**DATA UNDER STUDY**
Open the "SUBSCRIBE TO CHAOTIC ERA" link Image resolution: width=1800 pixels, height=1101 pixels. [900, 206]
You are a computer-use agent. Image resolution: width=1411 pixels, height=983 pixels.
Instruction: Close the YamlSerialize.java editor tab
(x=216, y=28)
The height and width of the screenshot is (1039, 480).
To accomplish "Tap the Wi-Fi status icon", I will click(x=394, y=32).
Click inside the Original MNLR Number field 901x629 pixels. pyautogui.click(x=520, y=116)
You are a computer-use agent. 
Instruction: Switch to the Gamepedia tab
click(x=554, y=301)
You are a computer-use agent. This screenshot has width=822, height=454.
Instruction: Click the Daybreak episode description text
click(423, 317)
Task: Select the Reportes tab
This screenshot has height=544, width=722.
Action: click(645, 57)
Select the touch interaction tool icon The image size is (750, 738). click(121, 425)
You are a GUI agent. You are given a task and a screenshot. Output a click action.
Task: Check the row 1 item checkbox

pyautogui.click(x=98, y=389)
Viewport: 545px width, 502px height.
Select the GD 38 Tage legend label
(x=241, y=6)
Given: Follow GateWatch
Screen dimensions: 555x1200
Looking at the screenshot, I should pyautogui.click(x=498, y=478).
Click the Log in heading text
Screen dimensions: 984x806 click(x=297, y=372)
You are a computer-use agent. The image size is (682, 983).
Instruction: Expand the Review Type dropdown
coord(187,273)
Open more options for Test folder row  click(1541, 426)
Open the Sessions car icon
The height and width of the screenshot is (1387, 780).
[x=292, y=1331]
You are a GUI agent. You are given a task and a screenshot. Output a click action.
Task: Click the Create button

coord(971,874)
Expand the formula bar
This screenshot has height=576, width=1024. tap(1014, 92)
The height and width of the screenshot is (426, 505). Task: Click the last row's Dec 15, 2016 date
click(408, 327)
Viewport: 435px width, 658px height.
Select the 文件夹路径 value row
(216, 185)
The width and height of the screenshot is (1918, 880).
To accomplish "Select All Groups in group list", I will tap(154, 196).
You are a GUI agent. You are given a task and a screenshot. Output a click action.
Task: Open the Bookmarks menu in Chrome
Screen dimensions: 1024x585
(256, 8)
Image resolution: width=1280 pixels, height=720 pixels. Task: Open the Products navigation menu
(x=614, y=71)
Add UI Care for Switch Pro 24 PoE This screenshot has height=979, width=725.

**TASK TO COMPLETE**
Everything in the listing above should be restated exactly.

**SOLUTION TO THIS PROBLEM**
Open the "SUBSCRIBE TO CHAOTIC ERA" link Image resolution: width=1800 pixels, height=1101 pixels. [900, 206]
You are a computer-use agent. Image resolution: width=1411 pixels, height=983 pixels.
Instruction: Close the YamlSerialize.java editor tab
(x=216, y=28)
The height and width of the screenshot is (1039, 480).
To accomplish "Tap the Wi-Fi status icon", I will click(x=394, y=32).
Click inside the Original MNLR Number field 901x629 pixels. pyautogui.click(x=520, y=116)
You are a computer-use agent. 
Instruction: Switch to the Gamepedia tab
click(x=554, y=301)
You are a computer-use agent. This screenshot has width=822, height=454.
Instruction: Click the Daybreak episode description text
click(423, 317)
Task: Select the Reportes tab
This screenshot has height=544, width=722.
Action: click(645, 57)
Select the touch interaction tool icon The image size is (750, 738). click(121, 425)
You are a GUI agent. You are given a task and a screenshot. Output a click action.
Task: Check the row 1 item checkbox

pyautogui.click(x=98, y=389)
Viewport: 545px width, 502px height.
Select the GD 38 Tage legend label
(x=241, y=6)
Given: Follow GateWatch
Screen dimensions: 555x1200
Looking at the screenshot, I should pyautogui.click(x=498, y=478).
Click the Log in heading text
Screen dimensions: 984x806 click(x=297, y=372)
You are a computer-use agent. The image size is (682, 983).
Instruction: Expand the Review Type dropdown
coord(187,273)
Open more options for Test folder row  click(1541, 426)
Open the Sessions car icon
The height and width of the screenshot is (1387, 780).
[x=292, y=1331]
You are a GUI agent. You are given a task and a screenshot. Output a click action.
Task: Click the Create button

coord(971,874)
Expand the formula bar
This screenshot has height=576, width=1024. tap(1014, 92)
The height and width of the screenshot is (426, 505). Task: Click the last row's Dec 15, 2016 date
click(408, 327)
Viewport: 435px width, 658px height.
Select the 文件夹路径 value row
(216, 185)
The width and height of the screenshot is (1918, 880).
To accomplish "Select All Groups in group list", I will tap(154, 196).
You are a GUI agent. You are given a task and a screenshot. Output a click action.
Task: Open the Bookmarks menu in Chrome
Screen dimensions: 1024x585
(256, 8)
Image resolution: width=1280 pixels, height=720 pixels. Task: Open the Products navigation menu
(x=614, y=71)
Add UI Care for Switch Pro 24 PoE This screenshot has height=979, width=725.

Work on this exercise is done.